• **EXERCISE BRIEF**
When you reach the line that contains "Task: Select the percent view icon", begin copying exactly and continue through the last line below. Do not copy pictures.

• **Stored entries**
....
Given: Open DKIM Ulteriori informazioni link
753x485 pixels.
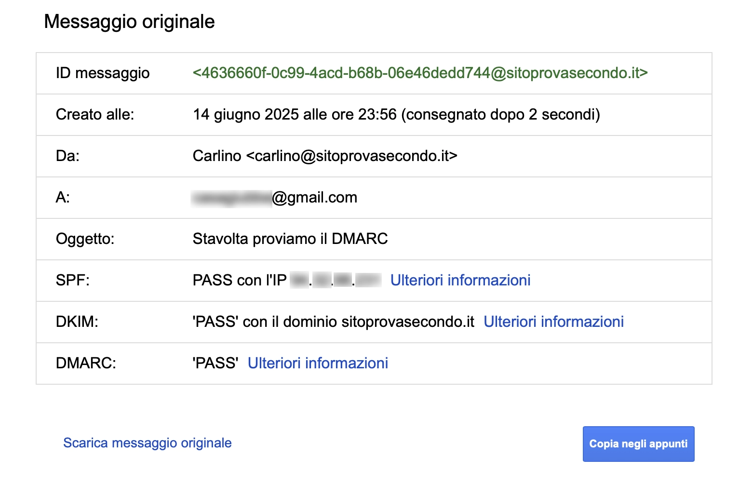Looking at the screenshot, I should [x=553, y=322].
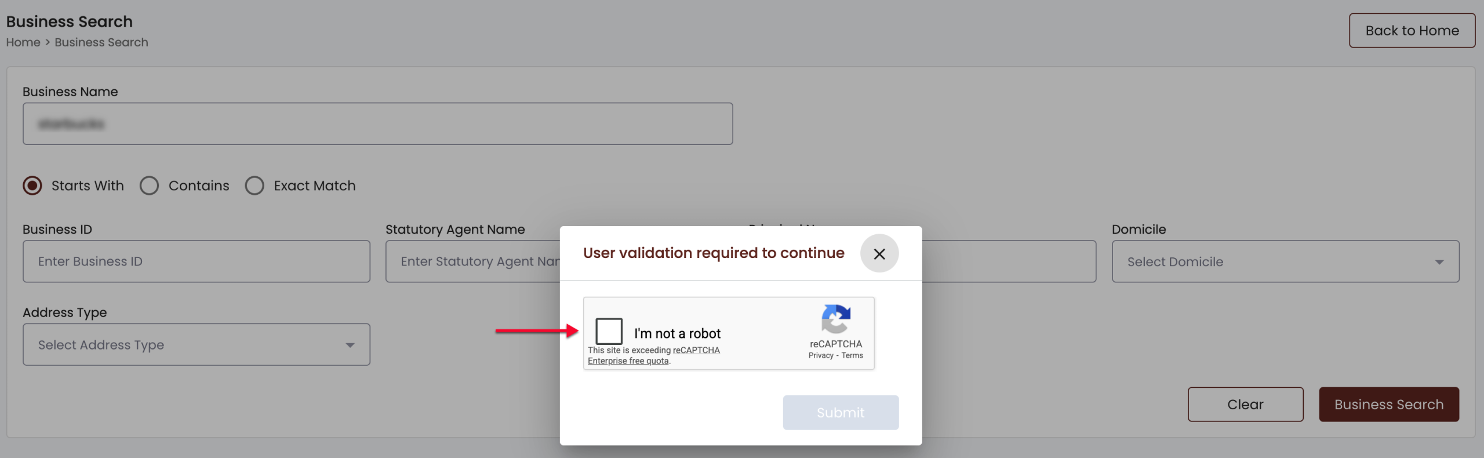Click the Domicile dropdown arrow

pyautogui.click(x=1439, y=262)
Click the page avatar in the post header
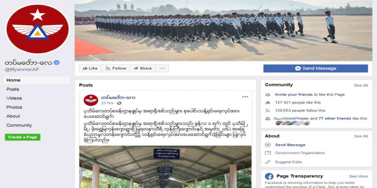This screenshot has width=377, height=188. (91, 100)
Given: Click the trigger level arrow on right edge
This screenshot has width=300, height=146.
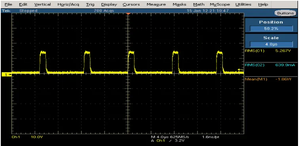Looking at the screenshot, I should pyautogui.click(x=241, y=70).
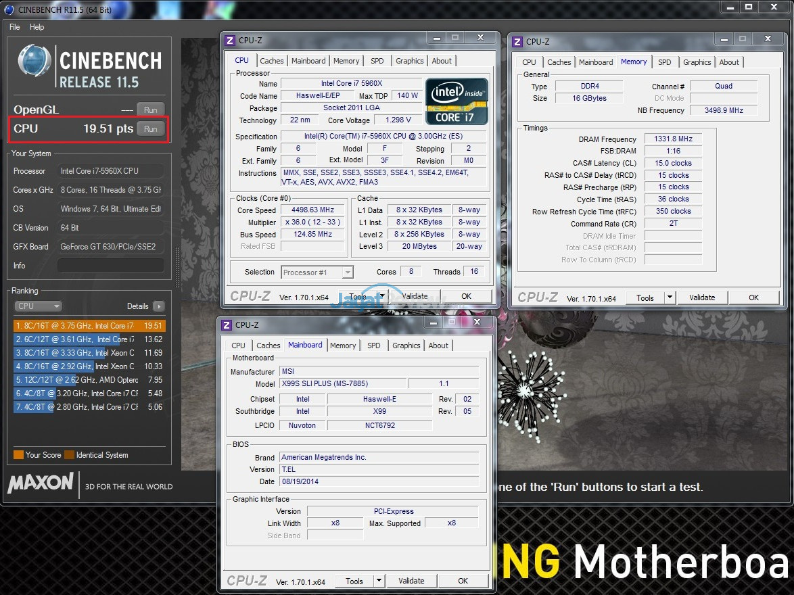Switch to Graphics tab in Mainboard window
This screenshot has height=595, width=794.
pyautogui.click(x=406, y=346)
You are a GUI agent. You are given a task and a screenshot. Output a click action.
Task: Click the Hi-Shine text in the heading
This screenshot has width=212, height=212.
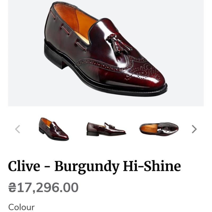click(x=152, y=166)
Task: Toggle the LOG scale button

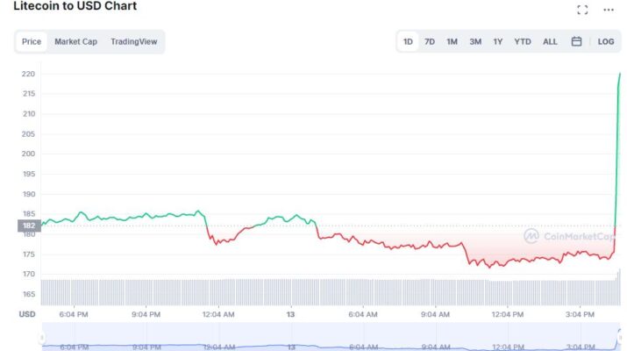Action: click(606, 41)
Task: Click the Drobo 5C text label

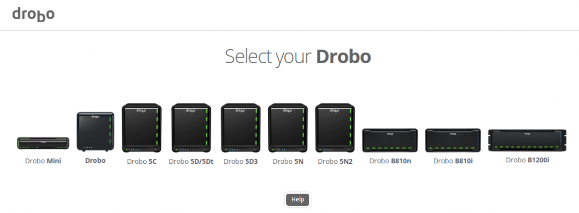Action: point(142,161)
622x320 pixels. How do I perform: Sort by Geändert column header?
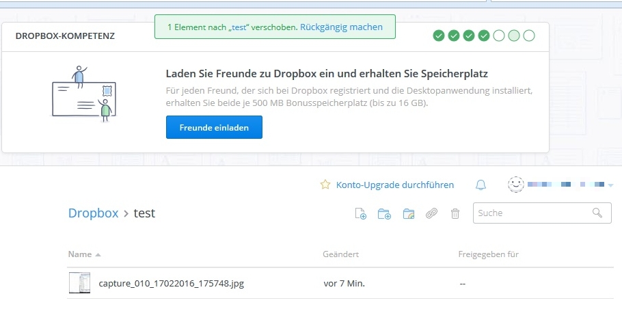coord(340,254)
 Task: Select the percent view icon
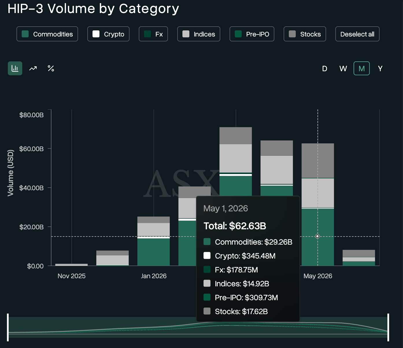(51, 68)
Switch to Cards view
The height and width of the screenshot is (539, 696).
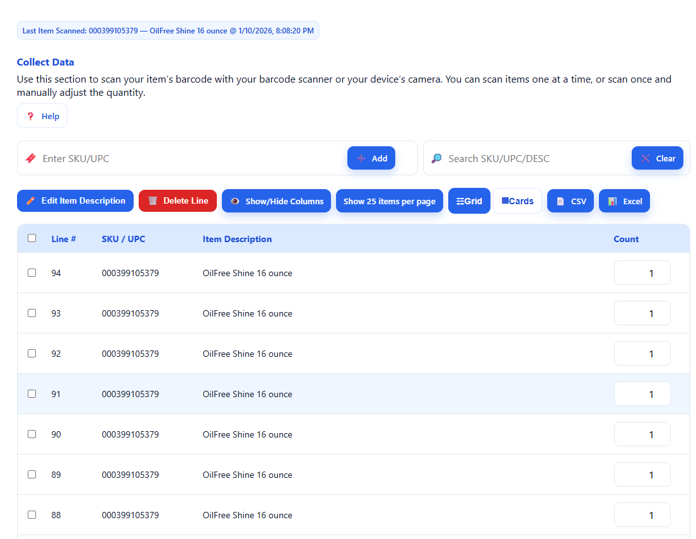(x=517, y=200)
....
• **REPLY TO THE EXERCISE**
 Task: Select the percent view icon
(51, 68)
Switch to Cards view
The height and width of the screenshot is (539, 696).
(x=517, y=200)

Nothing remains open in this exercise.